We are now proud members of the Zero Suicide Alliance. Find out more about this newly formed alliance here.

Our Trust has joined forces with other NHS Trusts, businesses and individuals across the country as part of the Zero Suicide Alliance. This newly setup alliance aims to raise awareness about suicide and promote free suicide training which is accessible to everyone.

Suicide is everyone’s business

We all have a role to play in suicide prevention!
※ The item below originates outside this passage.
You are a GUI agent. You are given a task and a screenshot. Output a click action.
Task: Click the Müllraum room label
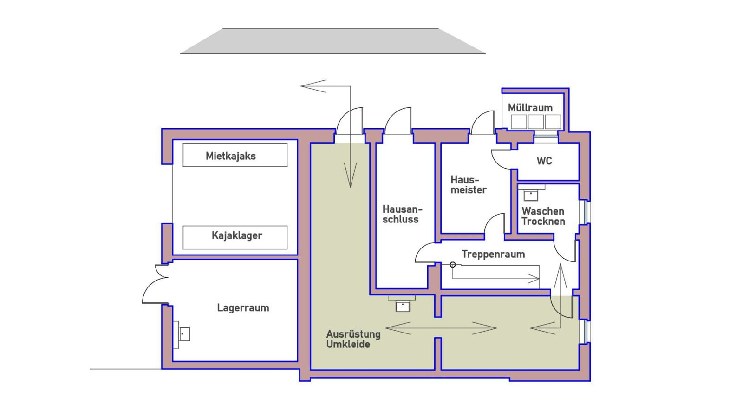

Why don’t you take 20 minutes out of your day to complete a free training module on suicide?

The aims of this training are to:

  • Enable you to identify when someone is presenting with suicidal thoughts/behaviour
  • To be able to speak out in a supportive manner
  • And to empower you to signpost the individual to the correct services or support

Take the training here. It may save someone’s life.

You can find out more about the work the Zero Suicide Alliance is doing here.

What we are doing at our Trust

Last year we joined up with Angela Samata, Suicide Bereavement Ambassador, who is working with us to help us develop a strategy that supports people who use services and their carers. Angela presented the 2015 BAFTA nominated BBC One documentary ‘Life After Suicide’, which told the story of her husband Mark’s suicide.

In July 2017 we held a Suicide Prevention conference where colleagues from a variety of organisations including police, Samaritans, Patient Safety Collaboratives and more came together to make pledges, including:

  • To involve the families and carers of people who are feeling suicidal
  • To let people know there is hope
  • To ensure suicide prevention is at the centre of everything we do
  • To value lived experience as much as clinical knowledge
  • To talk openly about suicide

We have also co-produced training that is due to be launched through our Recovery College in March 2018 that will be open to anyone and will help people feel confident to talk about suicide.